[The data]
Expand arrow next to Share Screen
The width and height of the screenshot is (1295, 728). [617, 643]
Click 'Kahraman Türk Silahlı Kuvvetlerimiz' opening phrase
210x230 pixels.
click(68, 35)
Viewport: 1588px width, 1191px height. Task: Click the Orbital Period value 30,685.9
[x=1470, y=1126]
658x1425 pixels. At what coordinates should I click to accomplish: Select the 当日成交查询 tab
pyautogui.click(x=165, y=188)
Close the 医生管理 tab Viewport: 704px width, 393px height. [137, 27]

[What to produce]
Reproduce the lines above verbatim.

[Solution for this task]
Expand arrow next to Share Screen
The width and height of the screenshot is (1295, 728). [617, 643]
Click 'Kahraman Türk Silahlı Kuvvetlerimiz' opening phrase
210x230 pixels.
click(68, 35)
Viewport: 1588px width, 1191px height. Task: Click the Orbital Period value 30,685.9
[x=1470, y=1126]
658x1425 pixels. At what coordinates should I click to accomplish: Select the 当日成交查询 tab
pyautogui.click(x=165, y=188)
Close the 医生管理 tab Viewport: 704px width, 393px height. [137, 27]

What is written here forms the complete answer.